# Doubt in GNU GPL



## cnukutti (Jan 12, 2005)

According to GNU GPL I can copy code from a software foo which is released under GNU GPL license, and create another software bar then I should release bar under GNU GPL license. But if I release a binary of the software without the source code, then how would the author of foo know whether I have used his source?? And how can he protect his Free Software?
I know it is illegal and unethical, but it is possible. How to prevent such things?


----------



## GNUrag (Jan 13, 2005)

cnukutti said:
			
		

> According to GNU GPL *I cannot copy code* from a software foo which is released under GNU GPL license,


did you mean to say, "I can copy"




			
				cnukutti said:
			
		

> But if I release a binary of the software without the source code, then how would the author of foo know whether I have used his source??


reverse engineering... 



			
				cnukutti said:
			
		

> And how can he protect his Free Software? I know it is illegal and unethical, but it is possible. How to prevent such things?


or you can sue that person or company and see him in court. This is a common thing and has happened many times in the past. But the FSF is a very powerful lobby... in the past, FSF has won every such lawsuite and proprietary software vendours have had to roll back...


----------



## tuxfan (Jan 14, 2005)

GNUrag said:
			
		

> in the past, FSF has won every such lawsuite and proprietary software vendours have had to roll back...
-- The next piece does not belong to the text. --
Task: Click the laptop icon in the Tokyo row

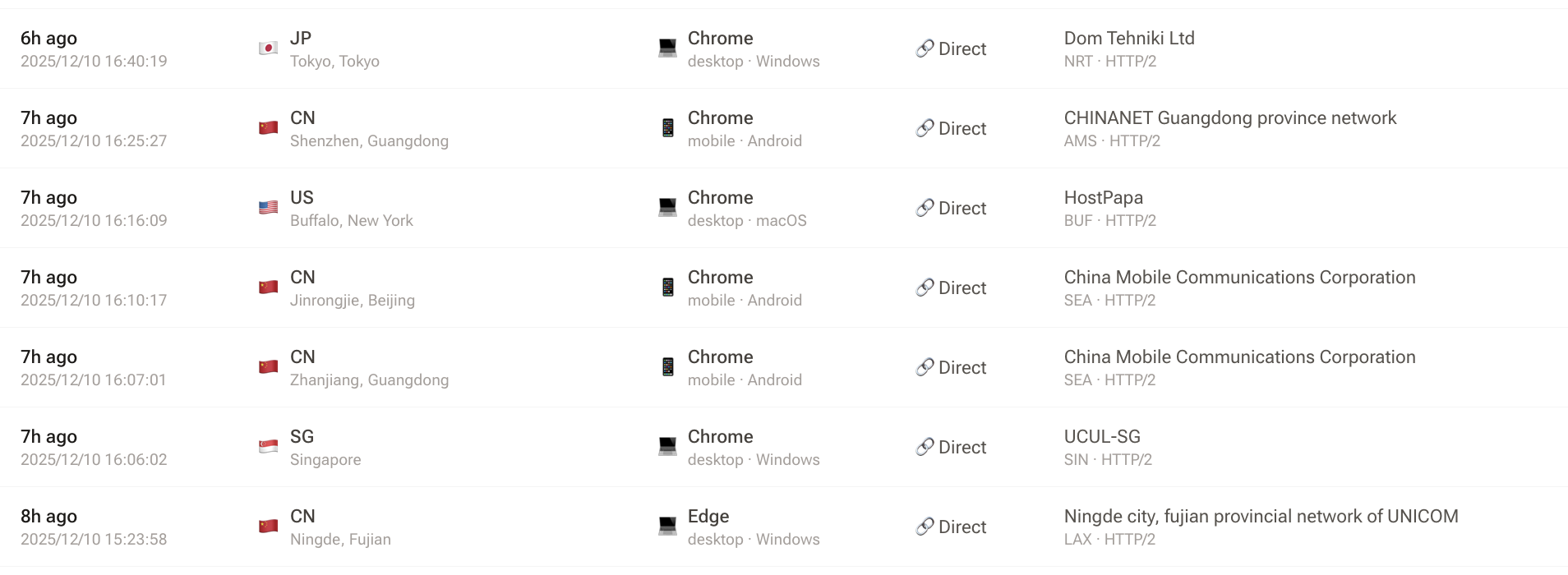Action: coord(667,48)
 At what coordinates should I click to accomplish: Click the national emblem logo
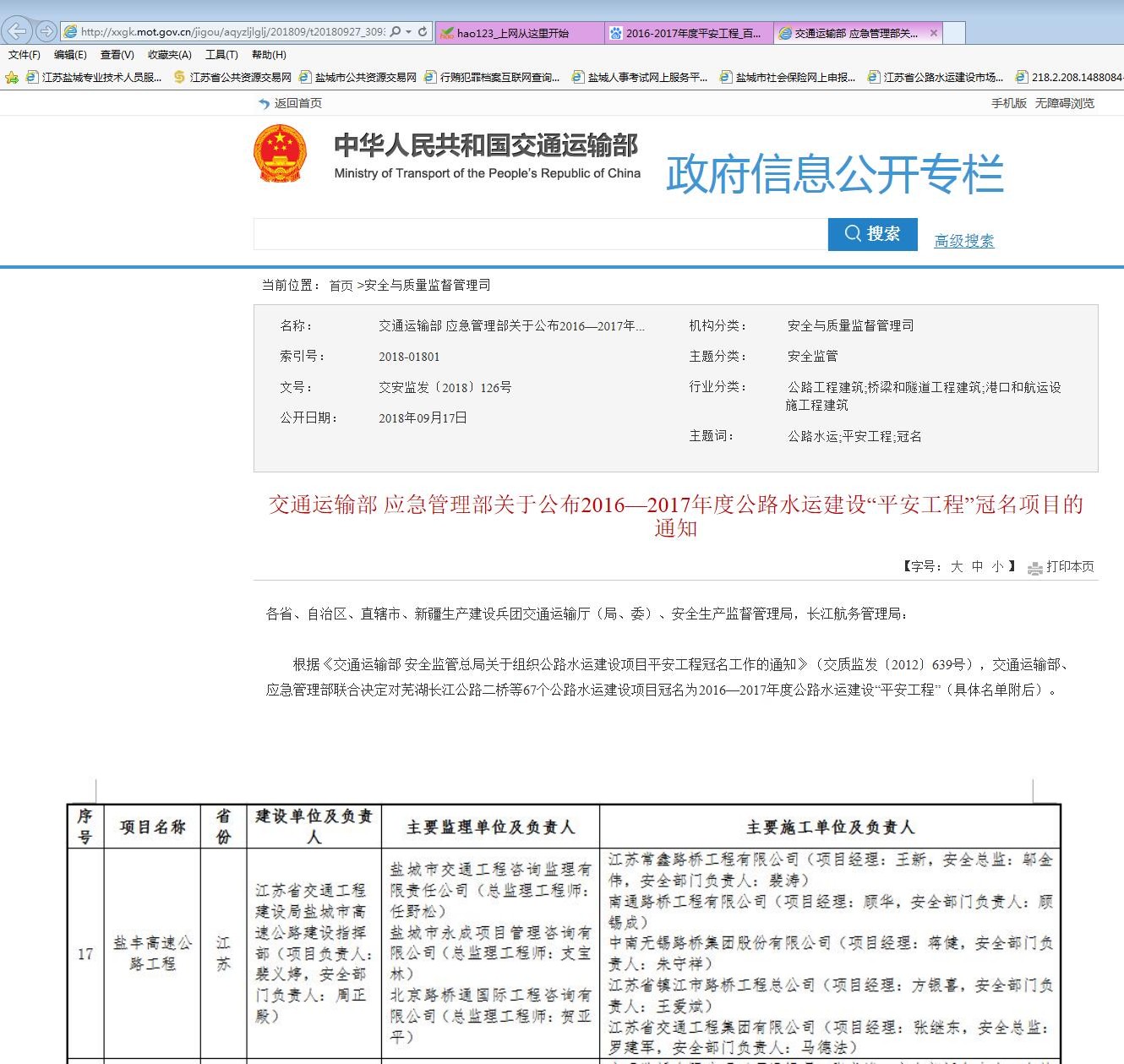coord(279,154)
GNUrag, can you please give some examples?


----------



## GNUrag (Jan 14, 2005)

Just the perfect link for you... this was posted by terence on ilugbom. This site maintains all the court cases that free software organizations including FSF has been invloved with.

*www.groklaw.net/article.php?story=20041228040645419


----------



## Byte (Jan 14, 2005)

Yup, head to groklaw for all you GNU/GPL/FSF queries. That site rocks.


----------



## firewall (Jan 14, 2005)

Ya... 

groklaw Rocks !! best site for such  handy references.. 

a.m


----------



## tuxfan (Jan 14, 2005)

Great link GNurag. Groklaw goes thru a great deal of effort to maintain such a list 


			
				GNUrag said:
			
		

> cnukutti said:
> 
> 
> 
> ...



But catching someone with reverse engineering is like taking a chance. How will I know who has used which part of my code in which part of his code 

As regards suing, if some company of Australia uses my code, do you think I will ever be able to sue them there? :roll:

Alternatively, if an Indian entity uses code of some foreign entity, then... only God can save him if he tries to sue him in India  It would take 20 years to get over with the first round, then another 5-7 years for first appeal and then another 2-4 for appeal to Supreme Court :roll: You know how Indian Judiciary works!!


----------



## cnukutti (Jan 16, 2005)

Say I copied source from a PHP software and compiled them using Turck - MMCache (ttp://sourceforge.net/projects/turck-mmcache/), then it is not possible to find out the code. Then how will I protect my source??


----------



## tuxfan (Feb 1, 2005)

*bump* activating this thread back because there are some unasnwered questions here.


----------



## tgpraveen (Nov 15, 2008)

bump


----------



## MetalheadGautham (Nov 15, 2008)

tgpraveen said:


> bump


WTF ? Bumping a 3 year old thread ?


----------



## tgpraveen (Nov 15, 2008)

why not and this thread is still on 1st or 2nd pg of open source section and needs discussion


----------



## FilledVoid (Nov 16, 2008)

> why not and this thread is still on 1st or 2nd pg of open source section and needs discussion



Maybe if you said what you need clarifying might help. Also the date of the last post till you posted is 01-02-2005 12:31 PM by tuxfan topics with similar dates are like 75 pages behind . How on earth did you find this one  .


----------